→ Task item
Below are the entries; determine how many of their lines contain the string "History" and give that figure alone.

→ Source data
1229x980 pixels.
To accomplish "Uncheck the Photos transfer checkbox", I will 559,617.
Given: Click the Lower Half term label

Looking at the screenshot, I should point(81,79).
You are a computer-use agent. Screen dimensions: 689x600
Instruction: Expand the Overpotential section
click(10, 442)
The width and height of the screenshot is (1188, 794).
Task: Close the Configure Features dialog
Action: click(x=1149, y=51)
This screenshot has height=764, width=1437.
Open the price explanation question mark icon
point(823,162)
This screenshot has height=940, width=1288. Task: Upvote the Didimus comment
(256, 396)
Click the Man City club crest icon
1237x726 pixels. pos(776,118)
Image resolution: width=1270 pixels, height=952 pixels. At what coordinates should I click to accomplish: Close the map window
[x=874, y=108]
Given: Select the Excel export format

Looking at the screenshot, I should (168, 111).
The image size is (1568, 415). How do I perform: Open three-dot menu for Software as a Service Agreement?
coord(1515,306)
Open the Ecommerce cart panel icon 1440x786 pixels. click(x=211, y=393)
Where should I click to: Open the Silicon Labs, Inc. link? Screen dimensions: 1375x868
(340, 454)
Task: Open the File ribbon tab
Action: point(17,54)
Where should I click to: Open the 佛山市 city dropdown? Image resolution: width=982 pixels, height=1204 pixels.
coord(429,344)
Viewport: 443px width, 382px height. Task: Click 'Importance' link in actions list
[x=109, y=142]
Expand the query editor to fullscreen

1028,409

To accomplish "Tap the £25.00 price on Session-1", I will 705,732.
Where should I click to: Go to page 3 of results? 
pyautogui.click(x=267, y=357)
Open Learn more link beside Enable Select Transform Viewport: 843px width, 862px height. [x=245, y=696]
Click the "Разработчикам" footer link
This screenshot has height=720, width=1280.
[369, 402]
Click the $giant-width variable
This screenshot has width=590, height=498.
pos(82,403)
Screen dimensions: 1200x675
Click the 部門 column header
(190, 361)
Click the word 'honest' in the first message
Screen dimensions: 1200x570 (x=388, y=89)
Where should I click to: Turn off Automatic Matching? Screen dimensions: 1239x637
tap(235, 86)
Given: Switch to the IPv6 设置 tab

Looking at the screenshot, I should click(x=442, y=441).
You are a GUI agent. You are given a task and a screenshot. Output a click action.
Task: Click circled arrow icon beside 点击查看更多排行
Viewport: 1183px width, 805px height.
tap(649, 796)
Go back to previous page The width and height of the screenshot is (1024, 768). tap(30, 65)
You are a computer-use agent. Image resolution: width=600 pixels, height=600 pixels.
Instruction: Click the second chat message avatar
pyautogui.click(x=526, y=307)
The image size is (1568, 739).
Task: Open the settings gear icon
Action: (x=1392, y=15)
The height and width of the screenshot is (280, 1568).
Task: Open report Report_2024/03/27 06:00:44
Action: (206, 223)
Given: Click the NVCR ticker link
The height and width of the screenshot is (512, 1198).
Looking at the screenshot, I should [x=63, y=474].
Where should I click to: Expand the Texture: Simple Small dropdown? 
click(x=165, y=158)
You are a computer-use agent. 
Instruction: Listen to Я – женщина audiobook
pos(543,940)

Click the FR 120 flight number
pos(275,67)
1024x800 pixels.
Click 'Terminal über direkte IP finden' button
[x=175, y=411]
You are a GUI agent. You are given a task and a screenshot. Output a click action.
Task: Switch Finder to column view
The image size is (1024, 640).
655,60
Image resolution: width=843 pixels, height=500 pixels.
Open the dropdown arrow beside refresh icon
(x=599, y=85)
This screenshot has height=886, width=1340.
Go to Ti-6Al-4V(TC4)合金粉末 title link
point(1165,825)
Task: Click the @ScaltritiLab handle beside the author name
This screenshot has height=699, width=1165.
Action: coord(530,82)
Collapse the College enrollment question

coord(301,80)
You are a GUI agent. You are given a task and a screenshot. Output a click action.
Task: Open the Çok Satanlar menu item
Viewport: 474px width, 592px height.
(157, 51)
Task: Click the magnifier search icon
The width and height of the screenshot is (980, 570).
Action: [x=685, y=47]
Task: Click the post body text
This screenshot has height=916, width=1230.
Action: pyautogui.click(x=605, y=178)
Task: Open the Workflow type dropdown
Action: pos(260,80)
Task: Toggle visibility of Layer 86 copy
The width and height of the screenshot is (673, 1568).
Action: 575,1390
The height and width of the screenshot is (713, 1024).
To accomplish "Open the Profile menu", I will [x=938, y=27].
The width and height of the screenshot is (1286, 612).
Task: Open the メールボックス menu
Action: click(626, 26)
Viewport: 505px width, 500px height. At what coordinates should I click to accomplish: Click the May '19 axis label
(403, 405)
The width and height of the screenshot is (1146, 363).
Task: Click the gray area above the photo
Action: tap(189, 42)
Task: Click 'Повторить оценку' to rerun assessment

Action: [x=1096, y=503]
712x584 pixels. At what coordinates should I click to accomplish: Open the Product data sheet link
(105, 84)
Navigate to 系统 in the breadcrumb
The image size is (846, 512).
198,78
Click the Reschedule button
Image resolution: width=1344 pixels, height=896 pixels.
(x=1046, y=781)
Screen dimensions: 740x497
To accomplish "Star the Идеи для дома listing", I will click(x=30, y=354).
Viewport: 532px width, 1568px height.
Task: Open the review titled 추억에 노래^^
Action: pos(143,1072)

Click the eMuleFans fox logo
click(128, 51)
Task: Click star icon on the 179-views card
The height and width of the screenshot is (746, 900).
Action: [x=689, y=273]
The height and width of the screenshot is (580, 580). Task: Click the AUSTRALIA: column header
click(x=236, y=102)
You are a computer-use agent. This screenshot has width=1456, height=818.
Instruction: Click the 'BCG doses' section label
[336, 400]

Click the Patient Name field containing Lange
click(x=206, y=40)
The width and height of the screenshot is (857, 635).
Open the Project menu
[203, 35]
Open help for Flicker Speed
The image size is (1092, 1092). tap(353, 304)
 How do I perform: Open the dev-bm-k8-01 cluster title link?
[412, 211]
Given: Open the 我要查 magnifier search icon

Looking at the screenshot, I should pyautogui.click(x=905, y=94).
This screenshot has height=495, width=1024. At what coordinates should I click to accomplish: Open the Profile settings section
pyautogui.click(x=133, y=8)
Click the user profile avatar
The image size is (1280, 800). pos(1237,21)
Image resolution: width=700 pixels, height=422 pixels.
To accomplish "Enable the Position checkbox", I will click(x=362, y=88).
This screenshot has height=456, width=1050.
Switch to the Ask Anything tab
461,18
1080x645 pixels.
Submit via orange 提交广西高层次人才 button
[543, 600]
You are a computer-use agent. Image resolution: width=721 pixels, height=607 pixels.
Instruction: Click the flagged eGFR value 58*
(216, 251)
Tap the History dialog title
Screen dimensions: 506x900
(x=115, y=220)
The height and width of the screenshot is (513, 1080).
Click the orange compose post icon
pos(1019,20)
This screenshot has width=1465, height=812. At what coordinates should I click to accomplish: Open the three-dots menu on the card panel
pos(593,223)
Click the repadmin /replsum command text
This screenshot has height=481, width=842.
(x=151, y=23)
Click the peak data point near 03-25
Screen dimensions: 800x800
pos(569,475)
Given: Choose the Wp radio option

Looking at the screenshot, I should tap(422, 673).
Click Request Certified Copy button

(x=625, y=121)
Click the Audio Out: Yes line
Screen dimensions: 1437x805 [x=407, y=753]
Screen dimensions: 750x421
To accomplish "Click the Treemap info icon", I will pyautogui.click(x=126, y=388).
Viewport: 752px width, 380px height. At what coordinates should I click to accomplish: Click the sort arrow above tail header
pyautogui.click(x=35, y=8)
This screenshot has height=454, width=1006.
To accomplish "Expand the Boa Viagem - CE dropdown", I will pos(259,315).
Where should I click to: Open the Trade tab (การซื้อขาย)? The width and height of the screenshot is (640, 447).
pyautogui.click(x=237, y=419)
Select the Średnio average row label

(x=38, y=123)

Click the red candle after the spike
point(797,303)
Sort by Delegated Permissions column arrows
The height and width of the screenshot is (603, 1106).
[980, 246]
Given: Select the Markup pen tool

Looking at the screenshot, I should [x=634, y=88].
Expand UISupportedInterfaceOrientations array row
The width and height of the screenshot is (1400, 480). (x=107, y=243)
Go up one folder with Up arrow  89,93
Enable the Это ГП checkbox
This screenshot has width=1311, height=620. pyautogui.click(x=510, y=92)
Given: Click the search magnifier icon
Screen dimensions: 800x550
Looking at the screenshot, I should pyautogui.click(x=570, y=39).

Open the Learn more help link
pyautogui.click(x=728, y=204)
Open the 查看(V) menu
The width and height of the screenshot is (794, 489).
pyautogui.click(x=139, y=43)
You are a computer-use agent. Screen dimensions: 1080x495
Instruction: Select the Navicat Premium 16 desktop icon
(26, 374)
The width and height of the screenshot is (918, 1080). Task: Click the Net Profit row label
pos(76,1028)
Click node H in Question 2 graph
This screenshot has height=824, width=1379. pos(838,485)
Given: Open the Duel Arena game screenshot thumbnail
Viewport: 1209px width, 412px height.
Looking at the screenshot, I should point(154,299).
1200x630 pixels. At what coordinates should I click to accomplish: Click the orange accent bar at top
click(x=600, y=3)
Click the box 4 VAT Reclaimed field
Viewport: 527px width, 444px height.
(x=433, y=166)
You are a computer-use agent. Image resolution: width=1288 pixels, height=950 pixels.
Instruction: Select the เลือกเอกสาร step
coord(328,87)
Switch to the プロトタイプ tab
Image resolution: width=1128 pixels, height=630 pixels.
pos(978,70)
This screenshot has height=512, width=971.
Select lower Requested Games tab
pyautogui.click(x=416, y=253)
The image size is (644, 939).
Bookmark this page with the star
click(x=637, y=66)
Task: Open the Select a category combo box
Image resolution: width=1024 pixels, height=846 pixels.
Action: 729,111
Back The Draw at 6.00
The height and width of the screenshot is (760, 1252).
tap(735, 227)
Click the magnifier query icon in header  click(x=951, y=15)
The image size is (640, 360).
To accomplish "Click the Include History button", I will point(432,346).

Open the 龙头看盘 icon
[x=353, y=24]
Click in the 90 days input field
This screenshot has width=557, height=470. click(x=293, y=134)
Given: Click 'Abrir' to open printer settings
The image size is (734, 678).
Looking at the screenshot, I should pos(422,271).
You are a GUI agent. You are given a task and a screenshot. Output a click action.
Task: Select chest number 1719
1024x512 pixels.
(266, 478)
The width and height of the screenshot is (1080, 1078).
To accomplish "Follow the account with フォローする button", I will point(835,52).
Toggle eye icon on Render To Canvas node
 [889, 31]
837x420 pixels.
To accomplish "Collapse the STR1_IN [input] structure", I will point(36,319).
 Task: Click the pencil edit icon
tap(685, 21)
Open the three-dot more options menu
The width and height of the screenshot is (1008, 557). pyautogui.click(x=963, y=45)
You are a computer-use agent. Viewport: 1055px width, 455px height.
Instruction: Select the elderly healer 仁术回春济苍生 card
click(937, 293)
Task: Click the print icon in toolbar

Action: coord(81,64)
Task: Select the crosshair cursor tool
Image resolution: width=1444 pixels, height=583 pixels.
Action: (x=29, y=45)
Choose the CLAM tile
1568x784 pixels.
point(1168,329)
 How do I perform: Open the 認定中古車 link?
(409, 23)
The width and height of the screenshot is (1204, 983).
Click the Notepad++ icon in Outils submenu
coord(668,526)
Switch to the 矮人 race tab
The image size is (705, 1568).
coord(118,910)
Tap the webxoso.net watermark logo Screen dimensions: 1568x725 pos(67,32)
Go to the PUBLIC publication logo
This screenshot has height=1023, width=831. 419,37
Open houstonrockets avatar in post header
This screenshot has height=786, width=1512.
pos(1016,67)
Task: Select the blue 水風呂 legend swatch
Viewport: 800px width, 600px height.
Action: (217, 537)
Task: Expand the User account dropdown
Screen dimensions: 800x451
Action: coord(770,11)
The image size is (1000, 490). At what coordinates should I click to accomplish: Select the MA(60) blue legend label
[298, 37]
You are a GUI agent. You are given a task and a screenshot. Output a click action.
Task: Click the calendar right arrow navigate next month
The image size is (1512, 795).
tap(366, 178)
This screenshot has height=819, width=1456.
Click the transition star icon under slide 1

→ Completed task
2